Sunday, 15 July 2012

July 16, 2012 Clippings


US wants India to increase cancer drug prices
Even as President Barack Obama is plugging his signature law to lower health care costs at home, his administration is pressurising India and other countries to impose higher prices even for lifesaver cancer drugs. Obama administration’s multiple “strategies to affect drug pricing abroad by using American international political muscle”, according to a Huffington Post investigative report, became apparent in a testimony by US Patent and Trademark Office deputy director Teresa Stanek Rea two weeks ago.  At the hearing largely ignored by the American media, Rea said she planned to deploy the pressure it has used against India in other countries, too. “This is front and centre,” Rea said. 
Rea’s 70-minute testimony focused on the Indian government’s efforts earlier this year to create an affordable generic alternative to a Bayer AG patented expensive cancer drug called Nexavar. 
Repeatedly castigated India’s government for approving the generic drug, calling the move an “egregious” violation of World Trade Organization treaties, the Post said. India’s decision, Rea was quoted as saying, “dismayed and surprised” her, and she boasted about “personally” engaging “various agencies of the Indian government” in efforts to overturn it.
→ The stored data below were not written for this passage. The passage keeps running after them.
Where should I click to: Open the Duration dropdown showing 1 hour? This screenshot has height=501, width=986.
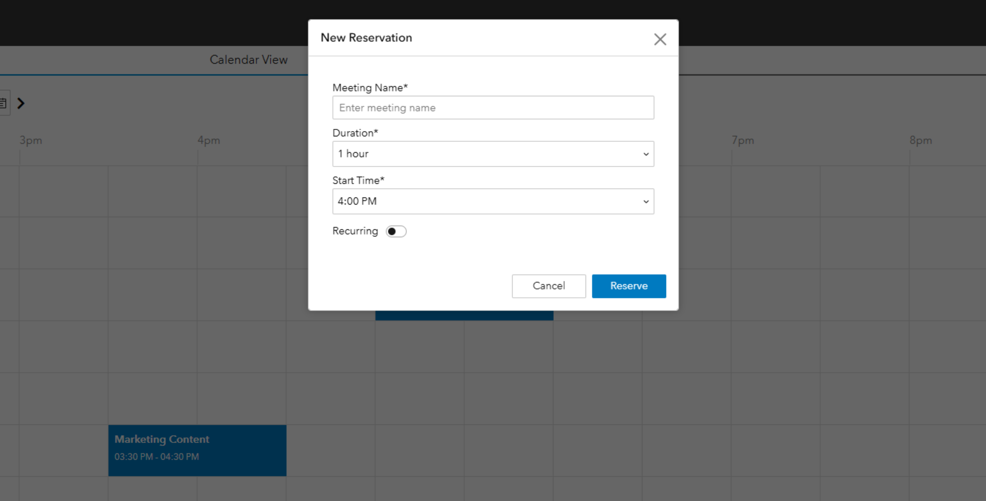tap(493, 154)
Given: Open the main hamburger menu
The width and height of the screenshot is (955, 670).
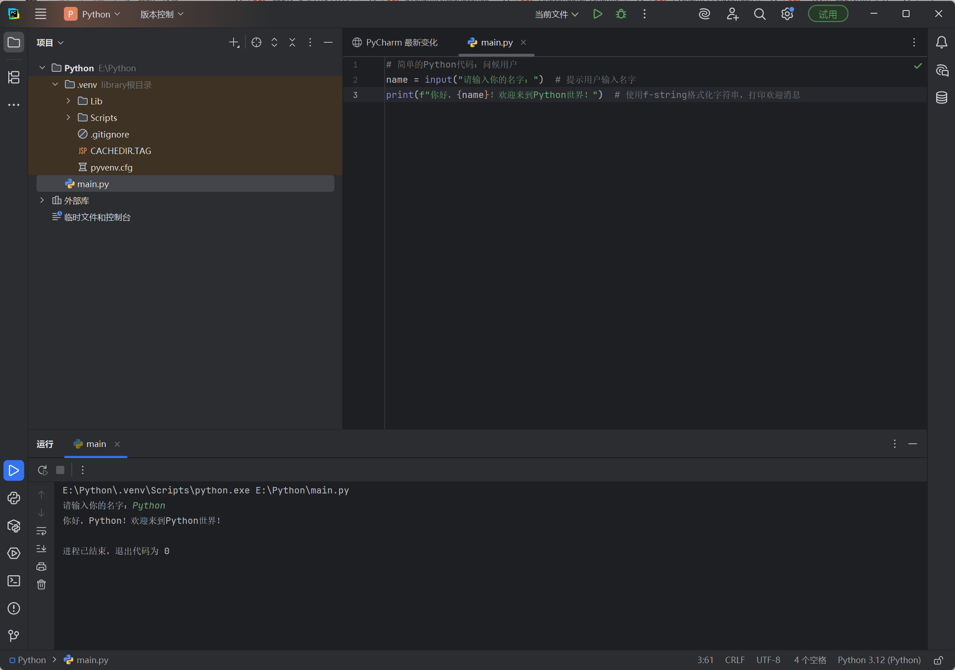Looking at the screenshot, I should (x=40, y=14).
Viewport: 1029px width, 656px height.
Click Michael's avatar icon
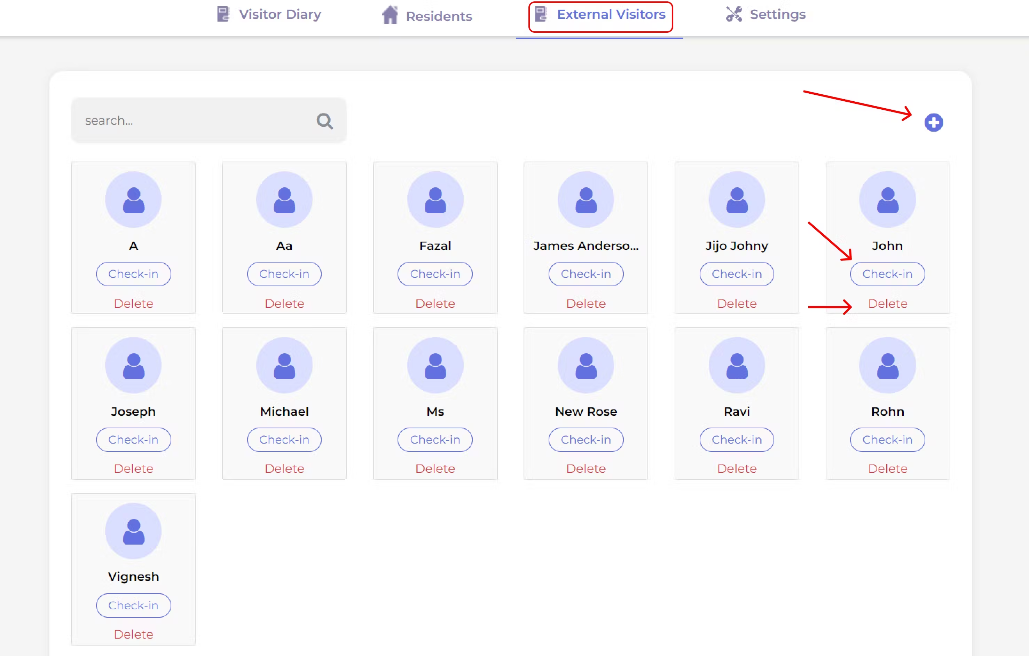tap(284, 365)
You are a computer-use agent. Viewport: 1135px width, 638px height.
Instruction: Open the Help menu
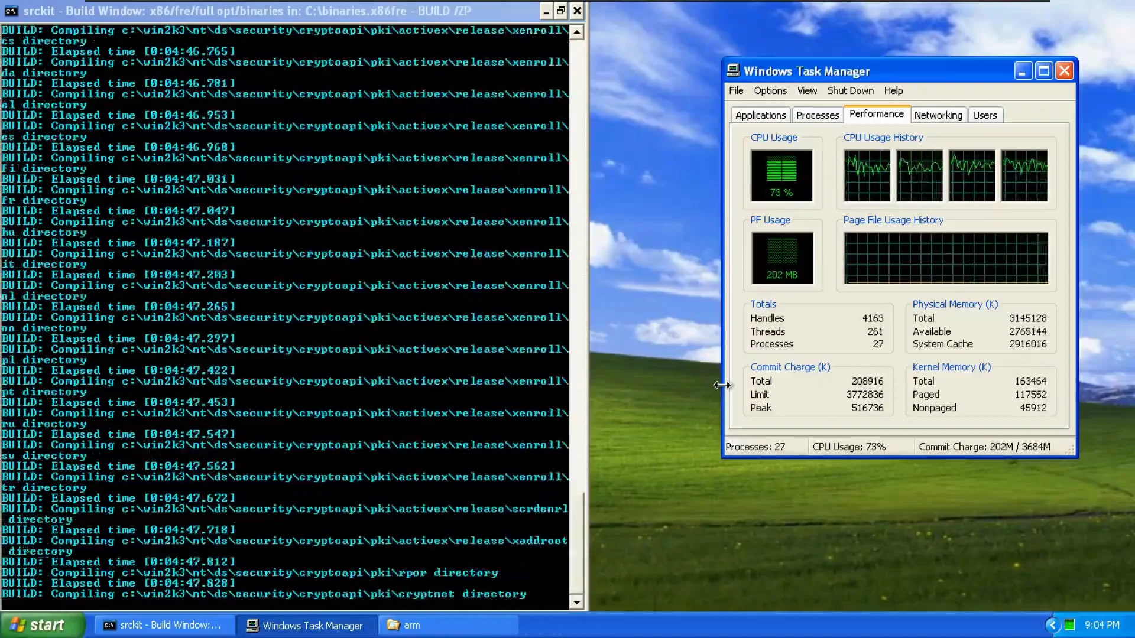tap(893, 90)
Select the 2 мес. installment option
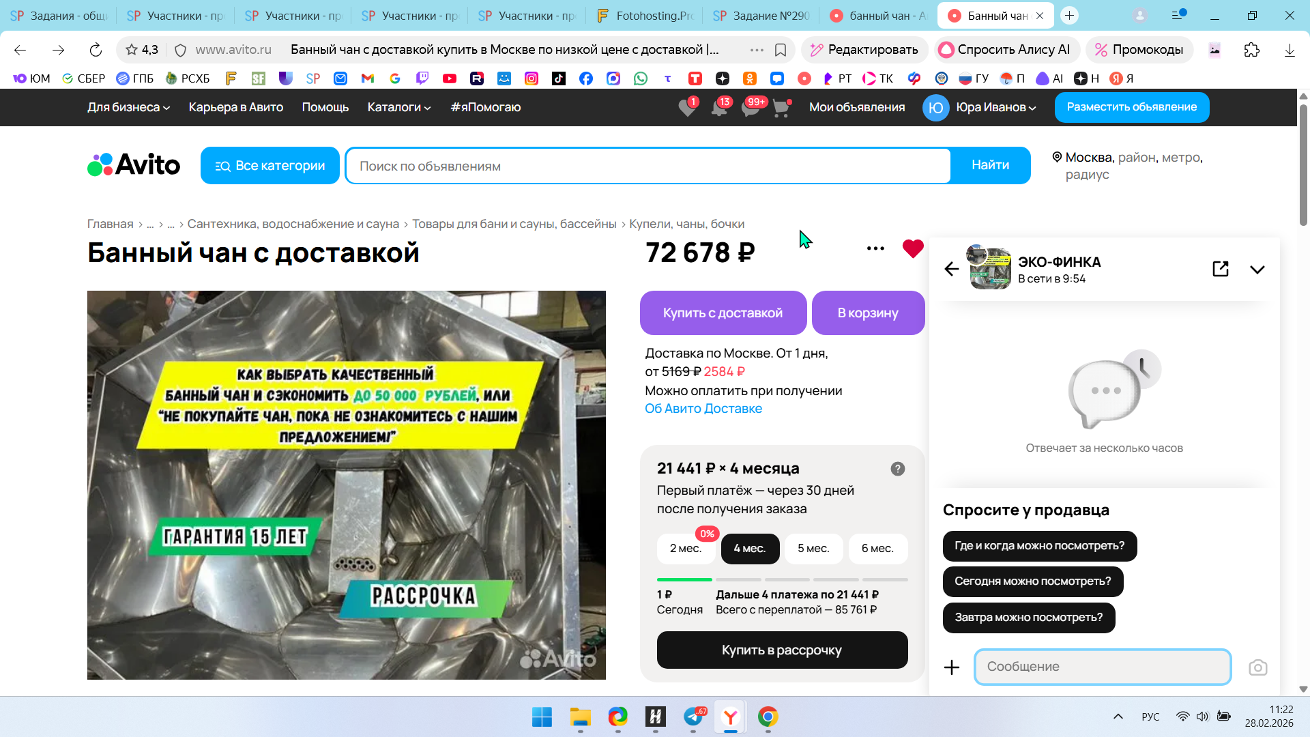This screenshot has width=1310, height=737. (685, 549)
Thus far the Indian government has resisted American pressure and continues to offer the generic alternative, which was approved in March after several months of negotiations with Bayer, the Post noted. Not once during her testimony did Rea — or any member of the Congress — cite the price Bayer posted in India for its version of the drug, the newspaper said.  Bayer, which earned $3.4 billion last year, was charging over $5,000 a month for standard doses, according to Indian government data cited by the Post. The cost of a generic version: $157 a month.
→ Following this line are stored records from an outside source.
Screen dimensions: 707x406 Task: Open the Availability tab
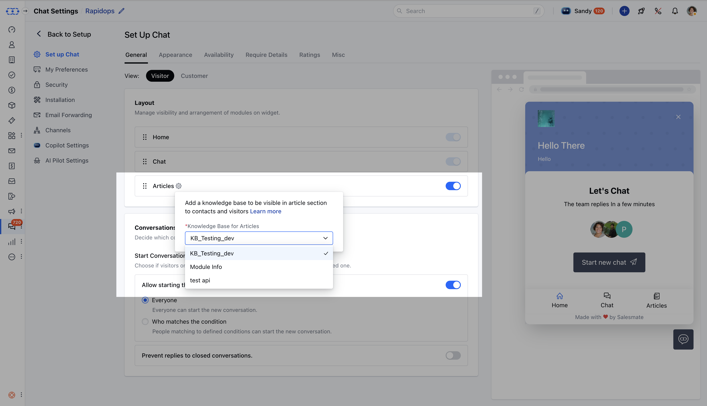click(219, 55)
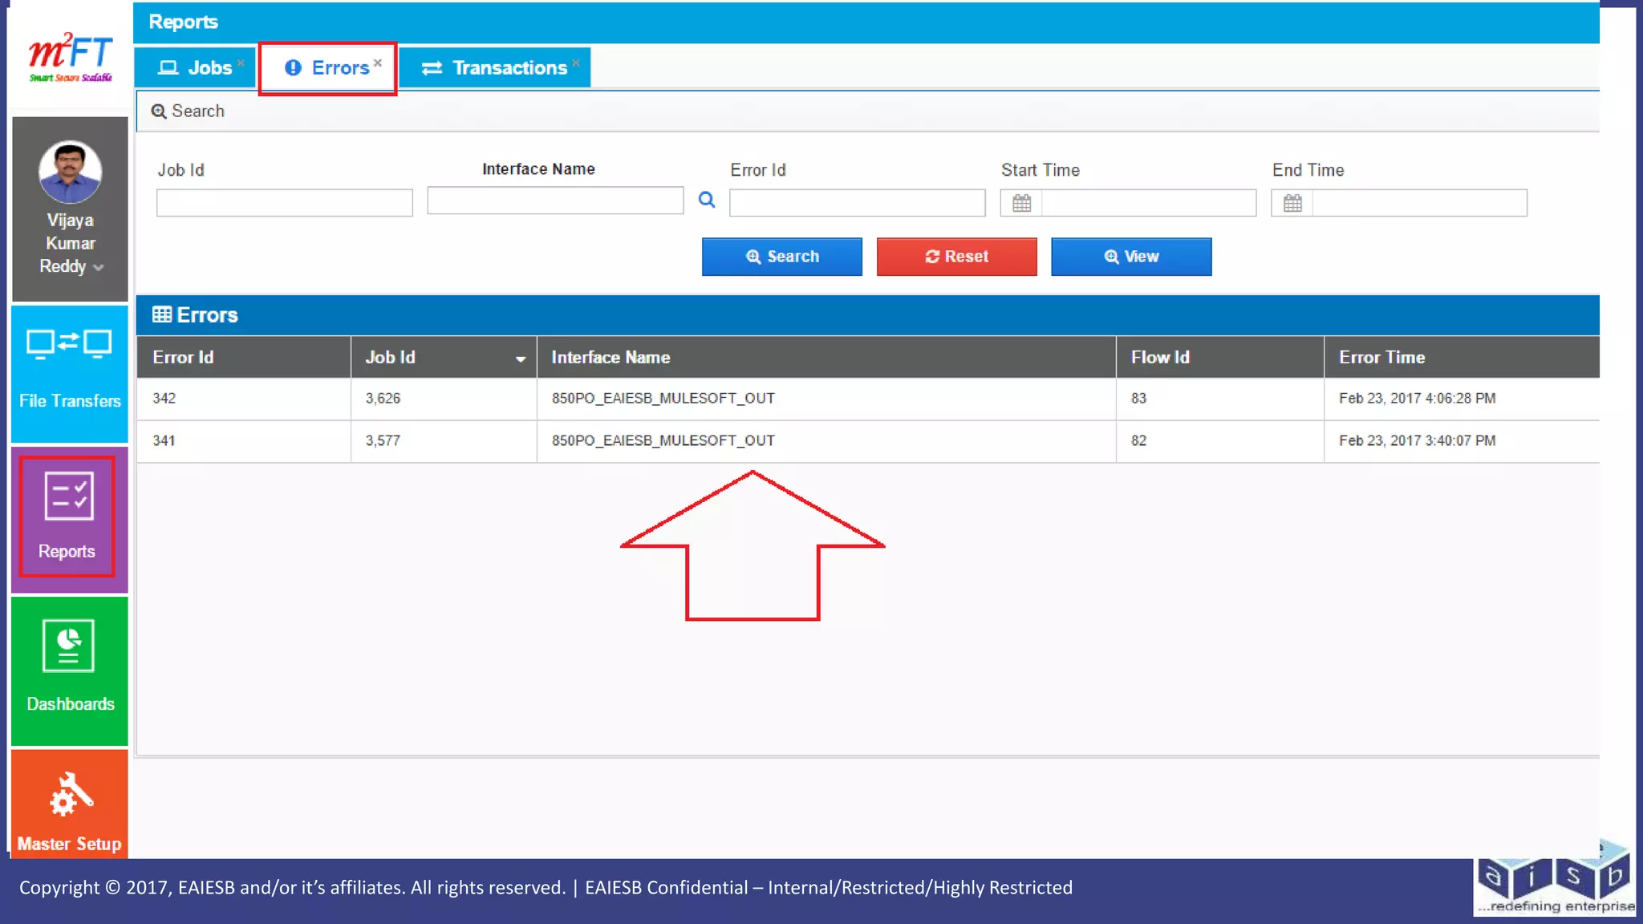Screen dimensions: 1643x924
Task: Open the File Transfers sidebar tile
Action: 70,372
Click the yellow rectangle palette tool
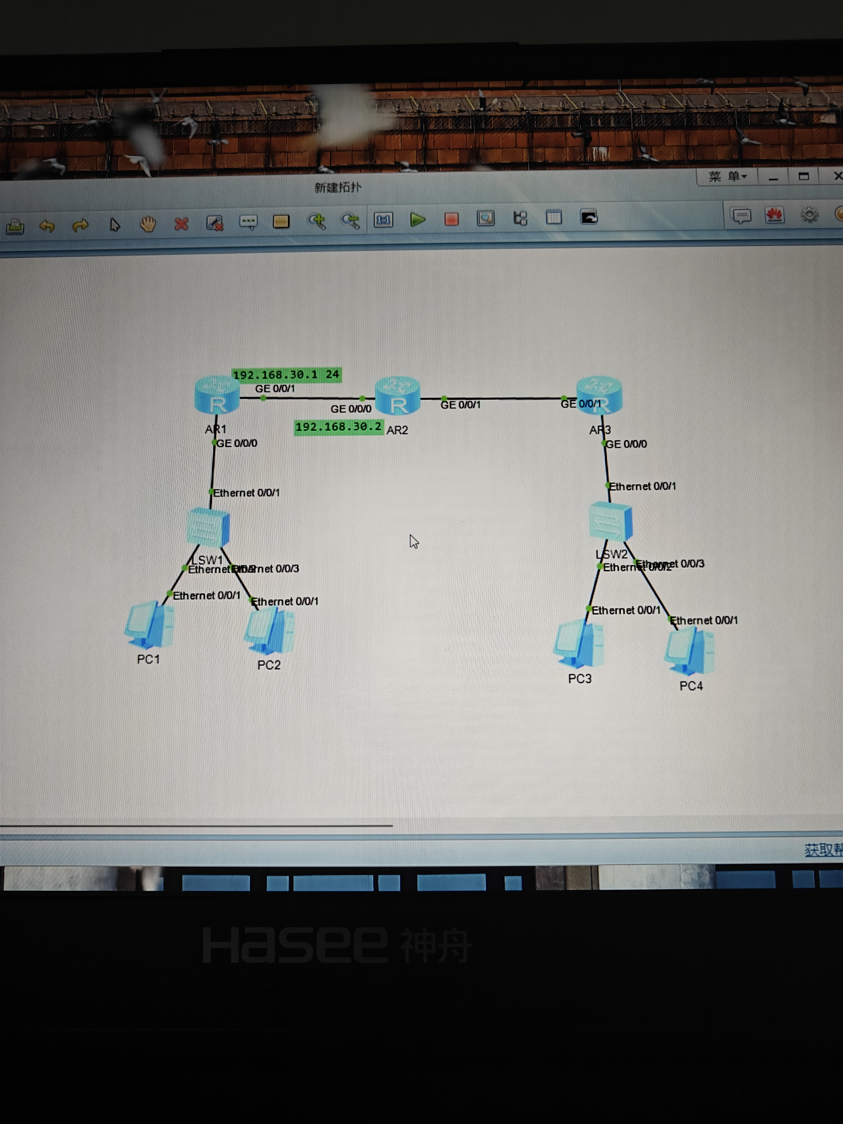Viewport: 843px width, 1124px height. point(281,221)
The Post noted that it was the high price that Bayer demanded for its cancer medication that prompted the Indian government to authorise Natco Pharma to begin selling the generic version and ordered the firm to pay Bayer a 6 percent royalty on the proceeds.  Rea’s testimony is only the most explicit example of the Obama administration’s efforts to use intellectual property manoeuvring to inflate medical costs abroad, the newspaper said. Over the last year, it said, various US agencies joined in disrupting World Health Assembly talks over reducing research and development costs for medicines targeting developing nations, and shut down World Intellectual Property Organization negotiations aimed at curtailing the prices of existing drugs in poor countries.
16.07.2012

High Court asks MCI to grant additional seats toTelangana colleges
The Telengana states may get 50 additional MBBS seats. The Andra Pradesh High Court had directed the Medical council of India to add 50 medical seats in three colleges, under Osmania University and Kakatiya University. The court asked MCI to take a decision on granting additional seats in two days. It also asked medical colleges to address the issues, which led to the MCI rejecting their applications for additional seats. The high court order came on a petition by the twin universities, challenging the MCI’s decision to not grant additional MBBS seats to their medical colleges for the academic year 2012-13.
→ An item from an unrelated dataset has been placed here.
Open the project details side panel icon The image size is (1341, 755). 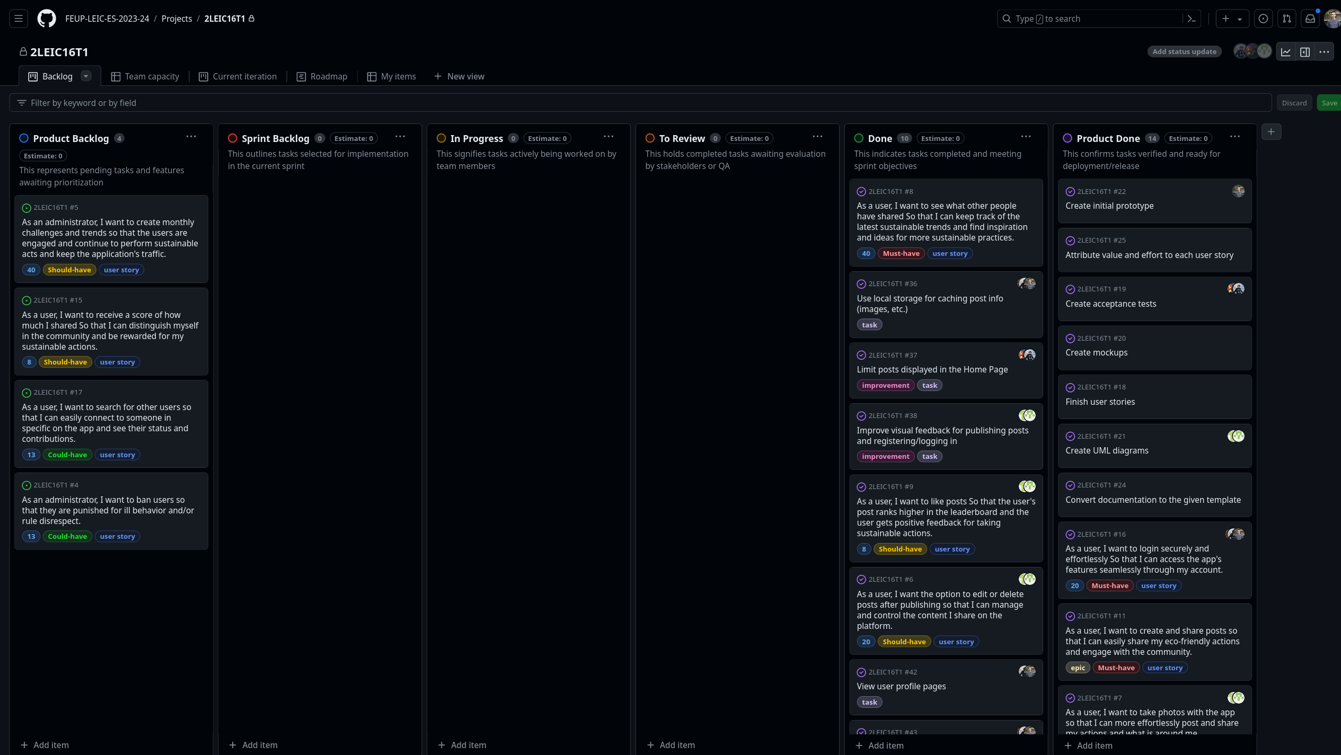[x=1305, y=52]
The varsities told the court that the MCI refused to sanction the additional seats to them but granted additional quota to the Andhra University Medical College and the Kurnool Medical College. The MCI cited factors like untidy toilets, malfunctioning lifts and inadequate out-patient wards for not granting more seats to Osmania Medical College in Hyderabad, Gandhi Medical College in Secunderabad and Kakatiya Medical College in Warangal. This sparked a row with the political parties in Telangana accusing the Congress government of neglecting the region. The state government has denied the charge but has written to the central government, seeking its intervention in the matter.
According to Medical Education Minister Kondru Murali, 600 seats were added to undergraduate medical courses this academic year, taking the total number in the state to 5,600, the highest in any state in the country. He said MCI rejected some of the applications on technical grounds.  The minister pointed out that the government and private medical colleges in Telangana have 2,350 seats. There are 2,300 seats in coastal Andhra region and 950 in Rayalaseema.